Into The Woods was a tapestry of  well known fairytales, woven into a single ‘Once upon a Time ‘ story where hopes and wishes came true- but only for the first Act. As it continued past the interval, it seemed that getting your heart’s desire did not turn out to be all that was wished for and happy ever after went astray. I loved it. 

As the story goes, once upon a time, Cinderella, Jack (and the Beanstalk), Little Red Riding Hood and Rapunzel were all in the forest, all on their own journeys. Their paths crossed with the Baker and his wife and the witch. Watching the play, it seemed that good and bad, selfishness and selflessness existed in different measures in both of the characters. The Baker and his wife had been cursed with childlessness. On the promise of the witch, that she would lift the curse if they brought her certain objects, i.e.  a red cloak, cornflower yellow hair, a golden slipper and a milky-white cow,  they ventured into the woods, and into each of the fairy tales in turn.

The play had wit and humour, both in the lyrics and the score and also through elements of the staging.
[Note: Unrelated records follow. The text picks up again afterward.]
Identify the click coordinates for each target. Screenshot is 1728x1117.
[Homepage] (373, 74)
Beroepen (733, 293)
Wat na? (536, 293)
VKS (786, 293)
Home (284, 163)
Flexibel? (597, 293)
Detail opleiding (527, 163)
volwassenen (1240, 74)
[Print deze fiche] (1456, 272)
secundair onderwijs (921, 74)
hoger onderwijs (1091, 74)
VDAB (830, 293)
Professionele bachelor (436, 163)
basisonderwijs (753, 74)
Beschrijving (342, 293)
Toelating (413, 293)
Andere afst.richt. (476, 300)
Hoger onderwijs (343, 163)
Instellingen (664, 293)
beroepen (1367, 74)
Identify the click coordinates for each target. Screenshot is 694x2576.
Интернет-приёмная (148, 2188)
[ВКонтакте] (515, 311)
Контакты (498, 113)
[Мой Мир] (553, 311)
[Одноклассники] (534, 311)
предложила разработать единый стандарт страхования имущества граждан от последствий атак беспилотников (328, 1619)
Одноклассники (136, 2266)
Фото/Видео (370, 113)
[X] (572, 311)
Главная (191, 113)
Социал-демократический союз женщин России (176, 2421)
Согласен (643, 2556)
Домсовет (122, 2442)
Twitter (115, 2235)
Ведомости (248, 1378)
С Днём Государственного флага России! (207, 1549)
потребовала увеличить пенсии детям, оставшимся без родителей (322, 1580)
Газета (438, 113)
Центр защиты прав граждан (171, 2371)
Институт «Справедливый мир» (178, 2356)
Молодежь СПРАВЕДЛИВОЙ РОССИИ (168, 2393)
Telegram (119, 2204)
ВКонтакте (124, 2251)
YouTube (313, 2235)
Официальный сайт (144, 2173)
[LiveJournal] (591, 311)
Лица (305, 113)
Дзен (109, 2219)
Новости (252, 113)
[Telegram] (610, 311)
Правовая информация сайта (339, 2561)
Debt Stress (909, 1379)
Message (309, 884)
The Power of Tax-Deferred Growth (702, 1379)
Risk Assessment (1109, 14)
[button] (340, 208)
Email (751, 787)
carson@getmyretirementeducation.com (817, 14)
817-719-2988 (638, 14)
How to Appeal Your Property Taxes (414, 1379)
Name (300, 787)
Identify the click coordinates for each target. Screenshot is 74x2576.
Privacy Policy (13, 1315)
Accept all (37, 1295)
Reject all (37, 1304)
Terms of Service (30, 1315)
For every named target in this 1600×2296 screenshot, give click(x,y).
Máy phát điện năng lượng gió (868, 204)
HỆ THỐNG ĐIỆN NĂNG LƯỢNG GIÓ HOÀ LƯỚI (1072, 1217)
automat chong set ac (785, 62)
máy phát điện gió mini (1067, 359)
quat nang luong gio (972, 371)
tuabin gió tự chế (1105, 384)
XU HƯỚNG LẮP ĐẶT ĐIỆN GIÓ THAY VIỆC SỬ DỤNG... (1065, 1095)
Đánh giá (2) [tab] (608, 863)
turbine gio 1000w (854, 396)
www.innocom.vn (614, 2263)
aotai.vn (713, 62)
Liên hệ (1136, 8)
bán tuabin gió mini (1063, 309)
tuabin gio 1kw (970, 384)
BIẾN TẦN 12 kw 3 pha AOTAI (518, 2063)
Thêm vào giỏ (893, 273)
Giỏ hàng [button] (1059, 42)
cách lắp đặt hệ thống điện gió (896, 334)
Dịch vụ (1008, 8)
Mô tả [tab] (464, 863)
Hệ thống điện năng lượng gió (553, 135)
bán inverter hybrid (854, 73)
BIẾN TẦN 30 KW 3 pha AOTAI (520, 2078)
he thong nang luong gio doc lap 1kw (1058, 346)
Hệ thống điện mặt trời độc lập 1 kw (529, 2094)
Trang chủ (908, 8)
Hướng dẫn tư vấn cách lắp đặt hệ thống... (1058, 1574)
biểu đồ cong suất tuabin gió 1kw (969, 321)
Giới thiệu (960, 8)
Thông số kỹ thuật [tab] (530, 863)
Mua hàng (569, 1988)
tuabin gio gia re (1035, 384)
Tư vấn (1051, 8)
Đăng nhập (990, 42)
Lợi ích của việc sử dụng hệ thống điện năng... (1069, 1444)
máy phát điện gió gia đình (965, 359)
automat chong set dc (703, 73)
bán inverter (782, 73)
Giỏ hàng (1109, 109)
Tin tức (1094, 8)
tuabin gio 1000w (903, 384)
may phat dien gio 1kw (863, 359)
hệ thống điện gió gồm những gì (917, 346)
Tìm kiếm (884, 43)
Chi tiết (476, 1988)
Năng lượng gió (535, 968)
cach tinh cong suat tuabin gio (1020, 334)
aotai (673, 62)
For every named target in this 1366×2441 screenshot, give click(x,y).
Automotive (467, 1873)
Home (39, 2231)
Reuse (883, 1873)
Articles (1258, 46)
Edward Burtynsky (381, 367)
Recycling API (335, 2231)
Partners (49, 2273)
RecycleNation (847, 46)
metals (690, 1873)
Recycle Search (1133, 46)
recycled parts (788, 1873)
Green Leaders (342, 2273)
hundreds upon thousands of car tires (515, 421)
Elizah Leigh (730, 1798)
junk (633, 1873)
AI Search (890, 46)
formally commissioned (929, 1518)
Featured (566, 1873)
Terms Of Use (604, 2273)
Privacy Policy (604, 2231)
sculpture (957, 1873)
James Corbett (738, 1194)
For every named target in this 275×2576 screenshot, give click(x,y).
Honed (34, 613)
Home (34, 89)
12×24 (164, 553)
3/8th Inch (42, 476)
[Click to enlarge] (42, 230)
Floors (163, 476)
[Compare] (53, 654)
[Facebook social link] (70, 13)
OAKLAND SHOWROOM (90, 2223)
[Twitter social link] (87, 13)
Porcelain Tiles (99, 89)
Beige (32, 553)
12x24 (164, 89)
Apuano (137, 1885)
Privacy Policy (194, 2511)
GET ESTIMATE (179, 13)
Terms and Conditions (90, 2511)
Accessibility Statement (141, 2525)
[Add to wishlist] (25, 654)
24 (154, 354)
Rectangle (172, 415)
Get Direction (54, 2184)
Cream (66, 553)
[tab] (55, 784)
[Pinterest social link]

The audience applauded the emergence of Little Red Riding Hood from the wolf. The puppetry of the milky white cow was clever and effective. Having a live orchestra added to the production's dynamic feel.

The mood changed with the post modern world of Act 2, as the reality of living happily ever after came to light. The atmosphere darkened. The Giant, voiced by Maxine Peake, cast about indiscriminately over the little people below. I would say that even though the production was three hours in duration, the pace and energy never flagged. 

In short: a clever staging where adult life intruded into the fairy tale dream.